REQUIRED WORK: Reproduce, exactly, the lines of the material below from the line containing "You are a computer-use agent. Viewport: 1065px" through the line containing "Sort by Название column header", with both end lines included and nothing else.

TASK MATERIAL:
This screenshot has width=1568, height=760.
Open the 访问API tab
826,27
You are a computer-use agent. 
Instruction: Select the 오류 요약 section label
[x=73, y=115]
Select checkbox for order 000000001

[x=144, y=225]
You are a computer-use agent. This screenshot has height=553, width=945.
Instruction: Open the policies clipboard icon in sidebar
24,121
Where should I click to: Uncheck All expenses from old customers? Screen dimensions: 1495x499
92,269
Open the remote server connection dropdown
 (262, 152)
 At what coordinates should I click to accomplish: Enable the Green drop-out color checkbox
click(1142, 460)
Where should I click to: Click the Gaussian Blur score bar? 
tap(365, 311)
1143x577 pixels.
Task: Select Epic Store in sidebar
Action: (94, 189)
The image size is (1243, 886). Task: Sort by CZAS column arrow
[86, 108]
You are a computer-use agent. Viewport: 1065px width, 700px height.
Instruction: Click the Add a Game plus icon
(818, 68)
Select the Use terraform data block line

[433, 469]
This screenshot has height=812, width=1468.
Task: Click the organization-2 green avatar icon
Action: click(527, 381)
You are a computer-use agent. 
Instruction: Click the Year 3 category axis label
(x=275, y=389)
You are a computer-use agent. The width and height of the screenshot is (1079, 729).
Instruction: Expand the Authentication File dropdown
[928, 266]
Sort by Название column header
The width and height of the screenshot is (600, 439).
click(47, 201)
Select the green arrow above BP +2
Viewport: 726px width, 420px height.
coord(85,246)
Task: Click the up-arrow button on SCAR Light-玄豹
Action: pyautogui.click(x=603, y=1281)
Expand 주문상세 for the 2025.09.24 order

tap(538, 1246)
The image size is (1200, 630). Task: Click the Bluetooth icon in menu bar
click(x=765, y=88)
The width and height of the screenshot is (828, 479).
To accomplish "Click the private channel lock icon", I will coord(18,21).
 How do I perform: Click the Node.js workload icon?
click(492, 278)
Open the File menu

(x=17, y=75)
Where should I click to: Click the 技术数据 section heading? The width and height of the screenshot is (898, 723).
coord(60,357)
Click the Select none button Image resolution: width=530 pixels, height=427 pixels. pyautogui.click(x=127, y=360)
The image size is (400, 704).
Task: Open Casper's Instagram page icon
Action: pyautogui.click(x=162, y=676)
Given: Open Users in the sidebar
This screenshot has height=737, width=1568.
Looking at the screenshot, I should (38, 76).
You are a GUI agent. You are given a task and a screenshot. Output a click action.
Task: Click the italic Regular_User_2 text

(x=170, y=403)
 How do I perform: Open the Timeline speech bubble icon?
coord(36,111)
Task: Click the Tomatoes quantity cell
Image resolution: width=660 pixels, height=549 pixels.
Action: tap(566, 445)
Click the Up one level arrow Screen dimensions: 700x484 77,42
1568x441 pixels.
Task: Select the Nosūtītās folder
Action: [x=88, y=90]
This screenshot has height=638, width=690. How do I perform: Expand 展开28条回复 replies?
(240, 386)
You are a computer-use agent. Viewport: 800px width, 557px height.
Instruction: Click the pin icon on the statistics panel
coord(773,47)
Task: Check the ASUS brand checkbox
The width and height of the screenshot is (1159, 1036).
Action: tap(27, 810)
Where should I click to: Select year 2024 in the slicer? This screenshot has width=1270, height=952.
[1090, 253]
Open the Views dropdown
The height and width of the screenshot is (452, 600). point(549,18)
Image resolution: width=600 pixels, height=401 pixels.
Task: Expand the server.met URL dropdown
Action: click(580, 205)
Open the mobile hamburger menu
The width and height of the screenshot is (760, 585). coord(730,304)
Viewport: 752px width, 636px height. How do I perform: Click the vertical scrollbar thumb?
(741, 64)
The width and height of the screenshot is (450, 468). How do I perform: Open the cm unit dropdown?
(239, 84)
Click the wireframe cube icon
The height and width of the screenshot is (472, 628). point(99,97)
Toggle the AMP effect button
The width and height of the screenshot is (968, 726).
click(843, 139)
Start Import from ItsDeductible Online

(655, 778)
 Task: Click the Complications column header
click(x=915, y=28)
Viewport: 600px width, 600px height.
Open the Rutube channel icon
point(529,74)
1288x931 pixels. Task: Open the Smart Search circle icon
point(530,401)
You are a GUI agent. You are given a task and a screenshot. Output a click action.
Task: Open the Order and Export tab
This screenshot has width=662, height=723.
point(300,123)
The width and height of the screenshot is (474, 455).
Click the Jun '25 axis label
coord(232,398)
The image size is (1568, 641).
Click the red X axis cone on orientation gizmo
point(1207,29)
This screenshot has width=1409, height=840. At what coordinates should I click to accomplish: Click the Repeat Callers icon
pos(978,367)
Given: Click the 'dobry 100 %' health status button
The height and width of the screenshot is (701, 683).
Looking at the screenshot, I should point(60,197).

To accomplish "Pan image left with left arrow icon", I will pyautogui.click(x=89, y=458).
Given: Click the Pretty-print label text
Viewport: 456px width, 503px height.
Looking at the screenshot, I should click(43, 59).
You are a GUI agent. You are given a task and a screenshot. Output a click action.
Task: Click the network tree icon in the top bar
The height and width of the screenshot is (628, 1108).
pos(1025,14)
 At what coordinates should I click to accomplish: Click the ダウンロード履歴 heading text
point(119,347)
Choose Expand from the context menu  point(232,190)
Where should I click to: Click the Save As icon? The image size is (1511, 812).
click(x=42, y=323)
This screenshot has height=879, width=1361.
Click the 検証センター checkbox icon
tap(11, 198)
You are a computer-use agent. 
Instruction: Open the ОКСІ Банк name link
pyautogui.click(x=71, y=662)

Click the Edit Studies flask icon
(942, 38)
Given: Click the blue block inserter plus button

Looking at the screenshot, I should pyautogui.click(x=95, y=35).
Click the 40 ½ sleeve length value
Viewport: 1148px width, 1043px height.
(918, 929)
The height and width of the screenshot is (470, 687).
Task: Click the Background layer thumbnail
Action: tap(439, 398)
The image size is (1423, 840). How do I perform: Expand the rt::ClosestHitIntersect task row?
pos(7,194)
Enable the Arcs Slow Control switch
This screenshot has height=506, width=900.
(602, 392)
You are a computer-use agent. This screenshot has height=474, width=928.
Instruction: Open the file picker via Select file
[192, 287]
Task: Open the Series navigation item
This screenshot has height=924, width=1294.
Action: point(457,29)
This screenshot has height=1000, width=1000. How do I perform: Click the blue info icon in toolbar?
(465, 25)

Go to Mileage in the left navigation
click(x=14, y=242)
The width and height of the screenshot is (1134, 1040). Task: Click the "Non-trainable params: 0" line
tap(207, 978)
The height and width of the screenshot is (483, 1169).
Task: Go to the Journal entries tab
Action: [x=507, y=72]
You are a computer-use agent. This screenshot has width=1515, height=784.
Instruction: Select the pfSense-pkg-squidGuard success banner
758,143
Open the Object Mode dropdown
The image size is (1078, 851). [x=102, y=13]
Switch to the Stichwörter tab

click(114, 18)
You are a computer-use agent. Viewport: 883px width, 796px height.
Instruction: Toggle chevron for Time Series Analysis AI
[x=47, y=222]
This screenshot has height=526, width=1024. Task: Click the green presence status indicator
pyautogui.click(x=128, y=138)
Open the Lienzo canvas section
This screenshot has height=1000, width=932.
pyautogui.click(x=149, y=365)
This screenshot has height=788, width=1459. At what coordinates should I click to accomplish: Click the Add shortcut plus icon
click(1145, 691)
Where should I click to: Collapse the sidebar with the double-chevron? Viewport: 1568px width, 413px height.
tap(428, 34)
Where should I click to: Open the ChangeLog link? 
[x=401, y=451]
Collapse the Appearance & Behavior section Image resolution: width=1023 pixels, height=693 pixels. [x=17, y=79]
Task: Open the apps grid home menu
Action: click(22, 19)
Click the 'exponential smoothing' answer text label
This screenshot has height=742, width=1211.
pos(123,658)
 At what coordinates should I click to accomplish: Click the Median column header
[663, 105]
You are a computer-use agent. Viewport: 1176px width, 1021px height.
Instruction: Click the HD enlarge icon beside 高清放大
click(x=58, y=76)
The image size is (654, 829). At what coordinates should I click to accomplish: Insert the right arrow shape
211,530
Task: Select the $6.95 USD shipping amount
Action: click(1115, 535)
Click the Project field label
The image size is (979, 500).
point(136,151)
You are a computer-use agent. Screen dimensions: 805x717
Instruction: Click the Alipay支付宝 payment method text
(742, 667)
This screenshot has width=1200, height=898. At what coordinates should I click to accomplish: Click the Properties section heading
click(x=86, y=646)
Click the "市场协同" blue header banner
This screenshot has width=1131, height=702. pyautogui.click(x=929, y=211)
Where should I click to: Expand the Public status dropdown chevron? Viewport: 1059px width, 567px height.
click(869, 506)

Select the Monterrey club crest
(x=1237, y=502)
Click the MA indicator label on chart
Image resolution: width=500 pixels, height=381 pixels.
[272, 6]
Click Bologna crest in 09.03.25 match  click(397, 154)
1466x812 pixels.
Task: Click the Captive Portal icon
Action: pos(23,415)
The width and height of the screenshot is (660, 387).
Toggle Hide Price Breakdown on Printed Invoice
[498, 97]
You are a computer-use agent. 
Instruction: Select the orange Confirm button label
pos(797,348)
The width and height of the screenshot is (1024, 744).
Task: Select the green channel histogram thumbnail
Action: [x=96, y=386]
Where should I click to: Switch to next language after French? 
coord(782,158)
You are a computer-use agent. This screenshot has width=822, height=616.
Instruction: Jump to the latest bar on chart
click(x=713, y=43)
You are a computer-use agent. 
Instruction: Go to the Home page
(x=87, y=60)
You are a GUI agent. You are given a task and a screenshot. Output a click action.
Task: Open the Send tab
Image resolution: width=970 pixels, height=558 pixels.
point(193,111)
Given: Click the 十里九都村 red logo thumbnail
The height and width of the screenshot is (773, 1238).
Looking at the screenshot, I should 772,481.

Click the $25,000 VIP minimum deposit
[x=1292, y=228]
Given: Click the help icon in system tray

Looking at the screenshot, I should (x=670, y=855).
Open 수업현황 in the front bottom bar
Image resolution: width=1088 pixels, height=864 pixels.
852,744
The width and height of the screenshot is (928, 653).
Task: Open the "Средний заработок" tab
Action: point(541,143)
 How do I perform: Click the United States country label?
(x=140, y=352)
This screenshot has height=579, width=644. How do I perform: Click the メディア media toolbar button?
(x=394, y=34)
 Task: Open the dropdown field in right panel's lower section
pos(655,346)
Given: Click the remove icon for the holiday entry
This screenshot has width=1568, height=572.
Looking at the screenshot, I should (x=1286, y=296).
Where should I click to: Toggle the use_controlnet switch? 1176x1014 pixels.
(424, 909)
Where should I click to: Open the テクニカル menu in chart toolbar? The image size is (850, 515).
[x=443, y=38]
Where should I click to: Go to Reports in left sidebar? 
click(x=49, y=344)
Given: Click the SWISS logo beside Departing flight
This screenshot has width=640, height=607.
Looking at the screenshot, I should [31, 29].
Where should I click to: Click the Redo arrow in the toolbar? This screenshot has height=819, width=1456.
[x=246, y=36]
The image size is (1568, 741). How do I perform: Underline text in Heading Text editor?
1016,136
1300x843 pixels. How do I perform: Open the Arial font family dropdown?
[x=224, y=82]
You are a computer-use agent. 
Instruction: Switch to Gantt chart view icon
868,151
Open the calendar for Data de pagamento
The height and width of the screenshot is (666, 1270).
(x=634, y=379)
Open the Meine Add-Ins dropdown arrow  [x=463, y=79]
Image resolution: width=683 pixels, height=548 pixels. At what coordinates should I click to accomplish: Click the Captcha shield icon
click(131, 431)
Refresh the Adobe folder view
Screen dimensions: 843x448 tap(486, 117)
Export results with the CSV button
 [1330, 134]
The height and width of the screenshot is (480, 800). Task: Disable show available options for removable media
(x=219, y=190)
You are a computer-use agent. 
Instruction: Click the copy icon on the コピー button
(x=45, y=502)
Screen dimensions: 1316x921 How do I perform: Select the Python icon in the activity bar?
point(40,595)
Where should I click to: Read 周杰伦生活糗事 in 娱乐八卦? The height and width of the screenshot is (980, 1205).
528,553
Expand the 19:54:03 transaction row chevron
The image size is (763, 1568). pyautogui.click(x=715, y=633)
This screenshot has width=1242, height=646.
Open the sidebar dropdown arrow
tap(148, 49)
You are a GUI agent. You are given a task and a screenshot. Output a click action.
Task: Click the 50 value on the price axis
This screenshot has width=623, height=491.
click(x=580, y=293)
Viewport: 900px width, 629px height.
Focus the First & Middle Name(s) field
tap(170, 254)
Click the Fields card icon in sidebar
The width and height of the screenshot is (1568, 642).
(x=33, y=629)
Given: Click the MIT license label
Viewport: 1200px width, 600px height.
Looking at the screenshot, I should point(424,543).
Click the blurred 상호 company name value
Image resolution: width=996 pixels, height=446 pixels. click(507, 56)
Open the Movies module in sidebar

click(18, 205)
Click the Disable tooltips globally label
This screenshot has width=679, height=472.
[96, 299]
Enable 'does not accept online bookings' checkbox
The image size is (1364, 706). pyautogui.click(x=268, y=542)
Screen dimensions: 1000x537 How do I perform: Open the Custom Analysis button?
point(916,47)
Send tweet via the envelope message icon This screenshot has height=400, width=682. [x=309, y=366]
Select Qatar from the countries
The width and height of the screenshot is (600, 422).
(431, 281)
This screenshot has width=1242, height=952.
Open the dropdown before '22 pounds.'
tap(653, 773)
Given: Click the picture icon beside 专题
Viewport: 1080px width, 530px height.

ANSWER TO THIS EXERCISE:
You are a computer-use agent. Viewport: 1065px width, 700px height.
Instruction: Click the Add a Game plus icon
(818, 68)
Select the Use terraform data block line

[433, 469]
This screenshot has height=812, width=1468.
Task: Click the organization-2 green avatar icon
Action: click(527, 381)
You are a computer-use agent. 
Instruction: Click the Year 3 category axis label
(x=275, y=389)
You are a computer-use agent. The width and height of the screenshot is (1079, 729).
Instruction: Expand the Authentication File dropdown
[928, 266]
Sort by Название column header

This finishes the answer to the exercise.